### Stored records
--- START ---

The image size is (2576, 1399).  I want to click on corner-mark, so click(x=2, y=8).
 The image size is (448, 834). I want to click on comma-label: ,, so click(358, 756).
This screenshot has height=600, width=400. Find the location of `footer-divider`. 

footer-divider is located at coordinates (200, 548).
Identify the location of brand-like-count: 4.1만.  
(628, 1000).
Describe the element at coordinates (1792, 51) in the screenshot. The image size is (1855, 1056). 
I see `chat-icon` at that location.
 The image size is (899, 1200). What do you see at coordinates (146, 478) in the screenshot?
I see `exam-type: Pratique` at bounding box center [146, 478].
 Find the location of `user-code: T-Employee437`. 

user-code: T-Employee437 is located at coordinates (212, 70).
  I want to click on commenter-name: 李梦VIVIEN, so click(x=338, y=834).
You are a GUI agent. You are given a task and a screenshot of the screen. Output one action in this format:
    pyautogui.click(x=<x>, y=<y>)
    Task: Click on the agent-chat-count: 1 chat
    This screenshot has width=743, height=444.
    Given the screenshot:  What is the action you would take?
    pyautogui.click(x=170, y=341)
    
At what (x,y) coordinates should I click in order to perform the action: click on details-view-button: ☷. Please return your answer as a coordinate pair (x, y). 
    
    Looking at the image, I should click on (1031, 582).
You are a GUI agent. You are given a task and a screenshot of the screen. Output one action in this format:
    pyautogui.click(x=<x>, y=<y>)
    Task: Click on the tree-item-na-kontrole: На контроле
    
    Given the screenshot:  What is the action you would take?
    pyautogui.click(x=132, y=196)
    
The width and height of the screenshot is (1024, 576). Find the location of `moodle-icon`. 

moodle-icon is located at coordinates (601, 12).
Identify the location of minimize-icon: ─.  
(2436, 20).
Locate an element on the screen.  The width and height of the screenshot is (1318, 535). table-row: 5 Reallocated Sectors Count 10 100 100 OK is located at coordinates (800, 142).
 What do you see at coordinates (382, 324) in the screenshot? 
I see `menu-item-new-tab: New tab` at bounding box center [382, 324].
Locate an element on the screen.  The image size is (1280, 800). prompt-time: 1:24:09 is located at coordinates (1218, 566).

--- END ---

### WORK REQUEST
Give back every one of the stored records above, word for word and in the same order.

### WRITTEN SOLUTION
The image size is (2576, 1399).  I want to click on corner-mark, so click(x=2, y=8).
 The image size is (448, 834). I want to click on comma-label: ,, so click(358, 756).
This screenshot has height=600, width=400. Find the location of `footer-divider`. 

footer-divider is located at coordinates (200, 548).
Identify the location of brand-like-count: 4.1만.  
(628, 1000).
Describe the element at coordinates (1792, 51) in the screenshot. The image size is (1855, 1056). 
I see `chat-icon` at that location.
 The image size is (899, 1200). What do you see at coordinates (146, 478) in the screenshot?
I see `exam-type: Pratique` at bounding box center [146, 478].
 Find the location of `user-code: T-Employee437`. 

user-code: T-Employee437 is located at coordinates (212, 70).
  I want to click on commenter-name: 李梦VIVIEN, so click(x=338, y=834).
You are a GUI agent. You are given a task and a screenshot of the screen. Output one action in this format:
    pyautogui.click(x=<x>, y=<y>)
    Task: Click on the agent-chat-count: 1 chat
    This screenshot has width=743, height=444.
    Given the screenshot:  What is the action you would take?
    pyautogui.click(x=170, y=341)
    
At what (x,y) coordinates should I click in order to perform the action: click on details-view-button: ☷. Please return your answer as a coordinate pair (x, y). 
    
    Looking at the image, I should click on (1031, 582).
You are a GUI agent. You are given a task and a screenshot of the screen. Output one action in this format:
    pyautogui.click(x=<x>, y=<y>)
    Task: Click on the tree-item-na-kontrole: На контроле
    
    Given the screenshot:  What is the action you would take?
    pyautogui.click(x=132, y=196)
    
The width and height of the screenshot is (1024, 576). Find the location of `moodle-icon`. 

moodle-icon is located at coordinates (601, 12).
Identify the location of minimize-icon: ─.  
(2436, 20).
Locate an element on the screen.  The width and height of the screenshot is (1318, 535). table-row: 5 Reallocated Sectors Count 10 100 100 OK is located at coordinates (800, 142).
 What do you see at coordinates (382, 324) in the screenshot? 
I see `menu-item-new-tab: New tab` at bounding box center [382, 324].
Locate an element on the screen.  The image size is (1280, 800). prompt-time: 1:24:09 is located at coordinates (1218, 566).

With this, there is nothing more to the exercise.